■ **TO DO**: Retype the lines below exactly, from the one that contains "Open the Navision dimension dropdown" through the last, and leave every picture out.
(MATERIAL PROVIDED)
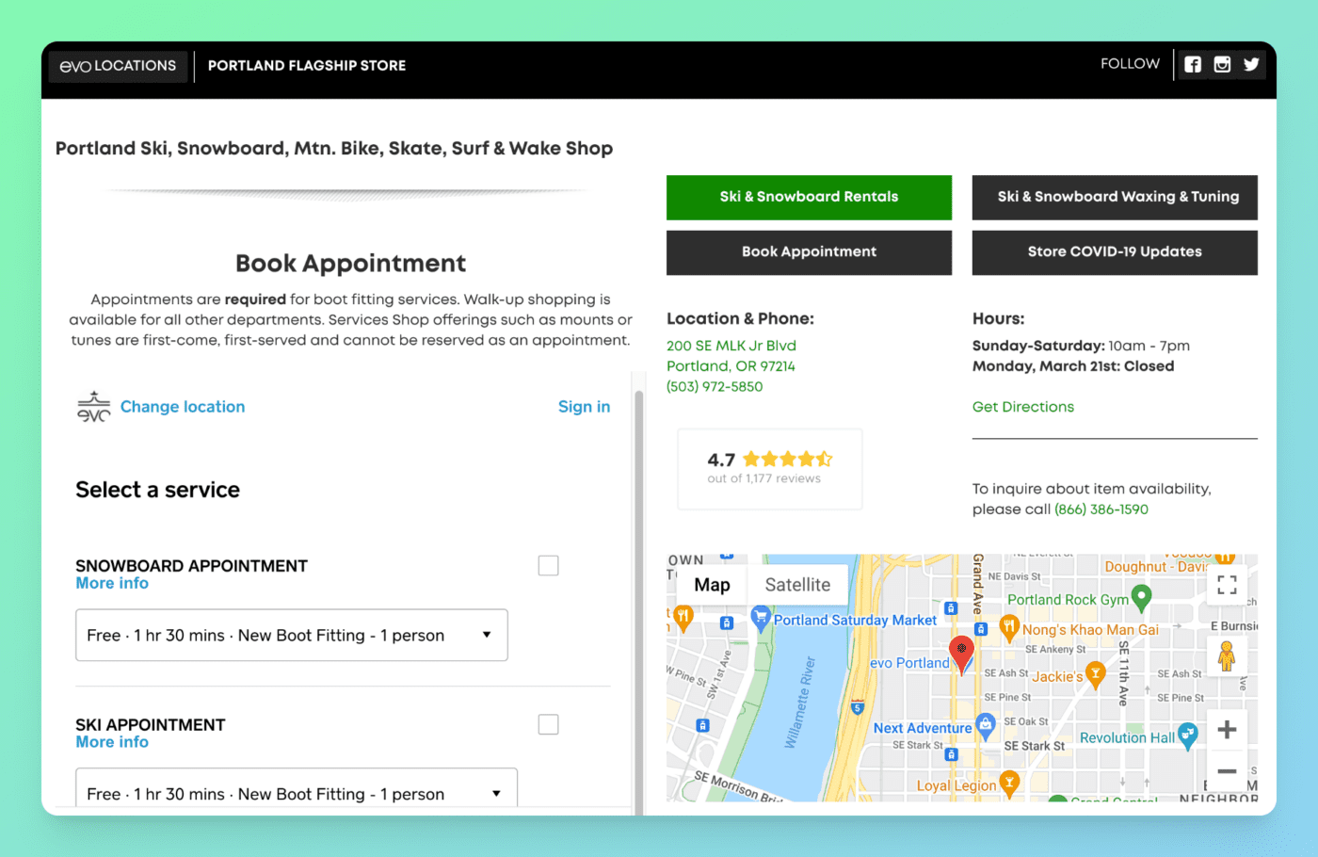Open evo's Facebook page

pos(1192,64)
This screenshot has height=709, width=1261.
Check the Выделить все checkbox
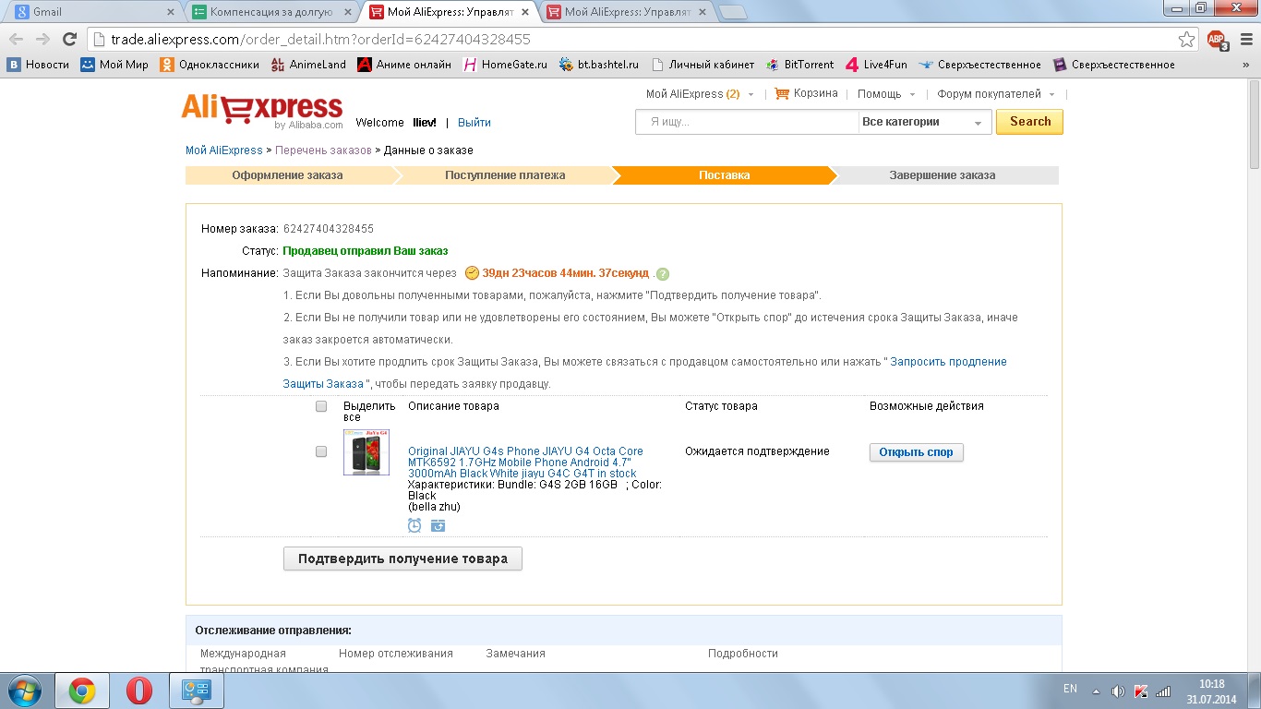click(x=321, y=406)
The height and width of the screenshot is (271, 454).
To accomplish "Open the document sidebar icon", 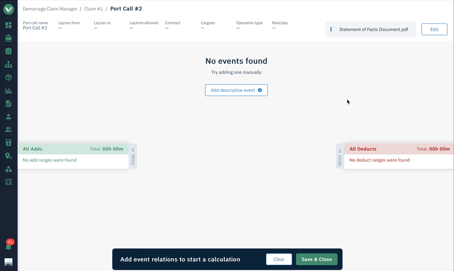I will click(x=9, y=103).
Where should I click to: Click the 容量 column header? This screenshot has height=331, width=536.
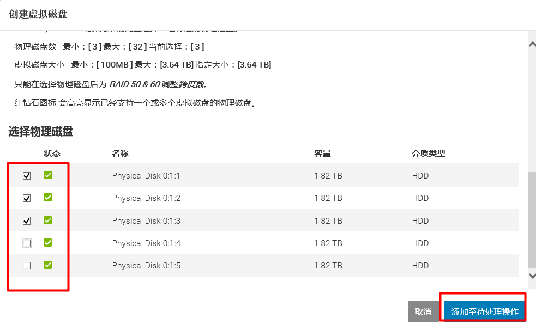(323, 153)
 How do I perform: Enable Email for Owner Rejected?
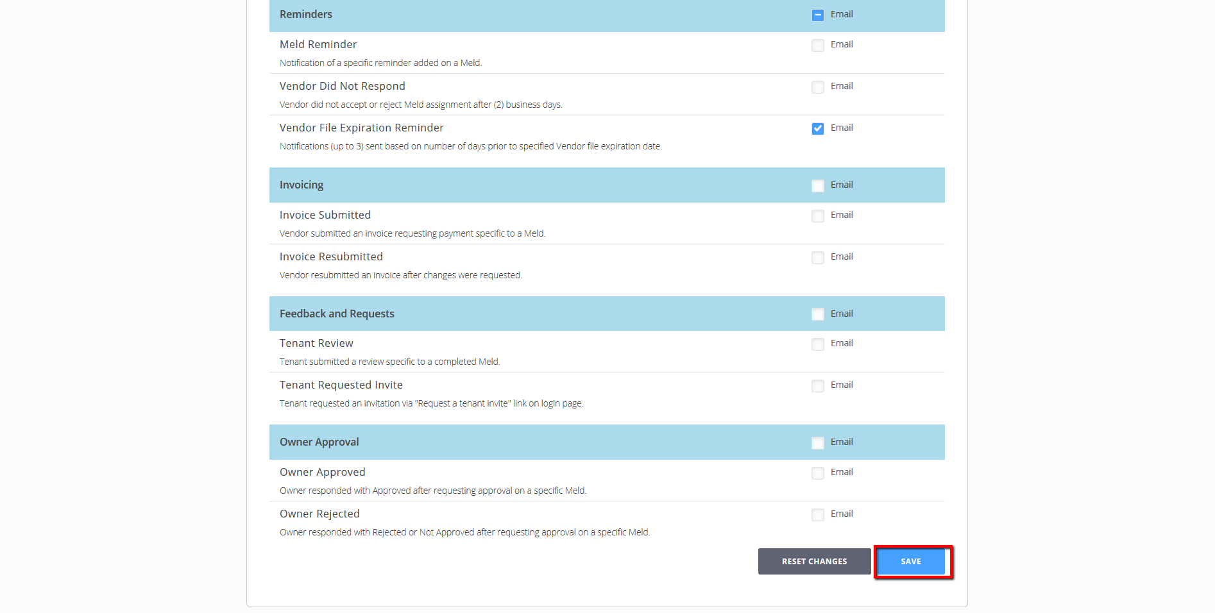817,515

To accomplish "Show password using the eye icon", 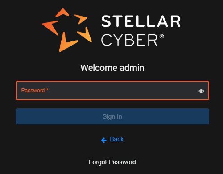I will point(201,91).
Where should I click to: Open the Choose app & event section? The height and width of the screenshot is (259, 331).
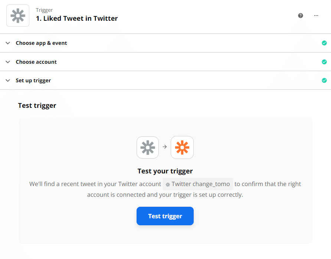tap(166, 43)
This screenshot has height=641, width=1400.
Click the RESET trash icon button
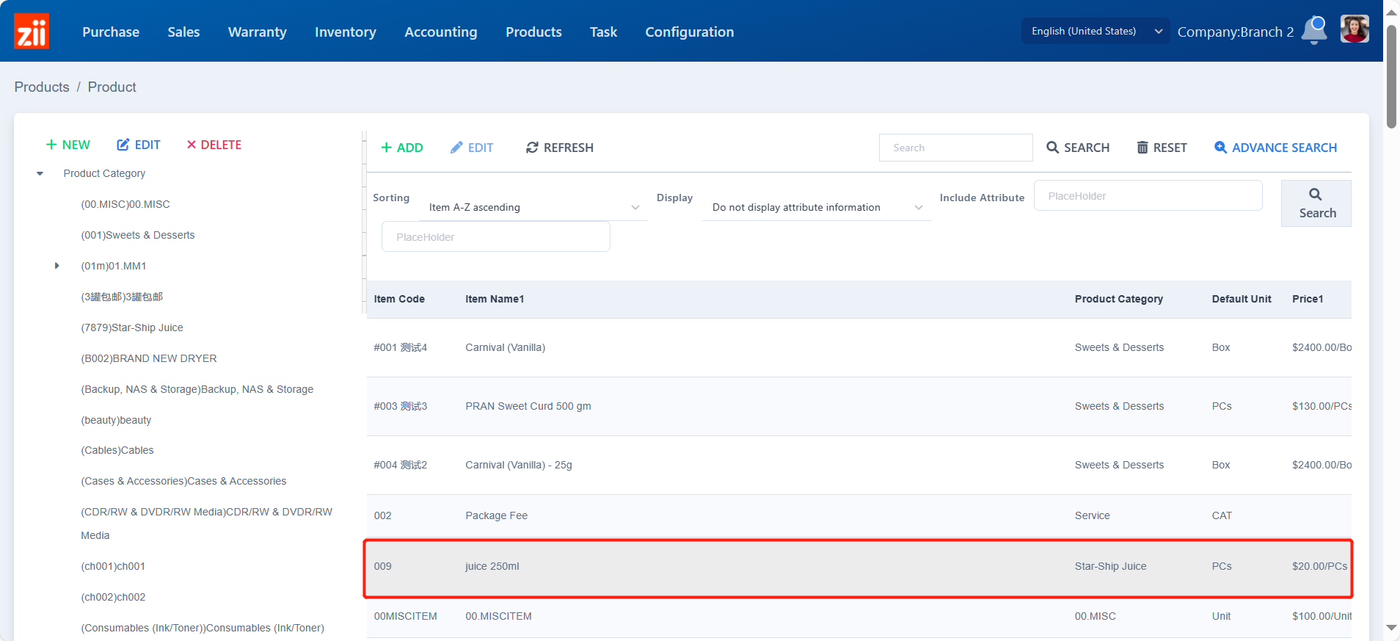(x=1142, y=148)
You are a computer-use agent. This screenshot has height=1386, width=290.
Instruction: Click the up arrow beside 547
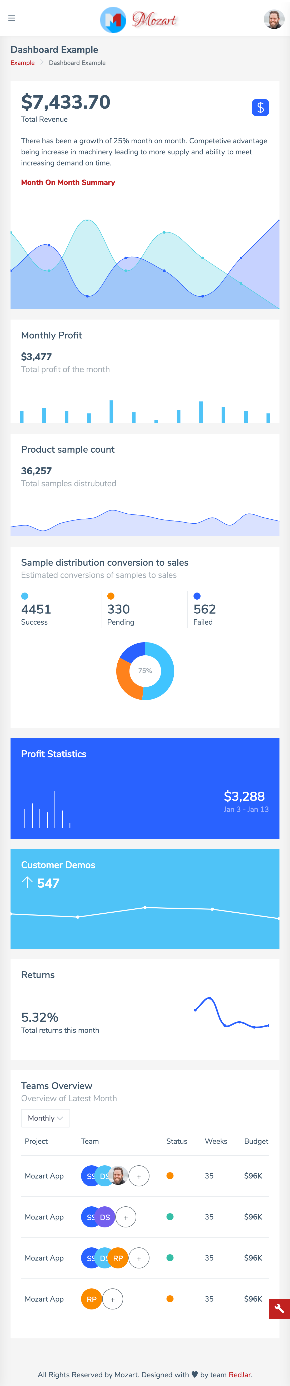click(x=27, y=882)
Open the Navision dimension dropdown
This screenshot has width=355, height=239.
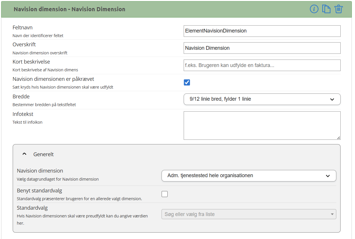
(End MATERIAL PROVIDED)
■ **OUTPUT**:
Open the Navision dimension dropdown
This screenshot has width=355, height=239.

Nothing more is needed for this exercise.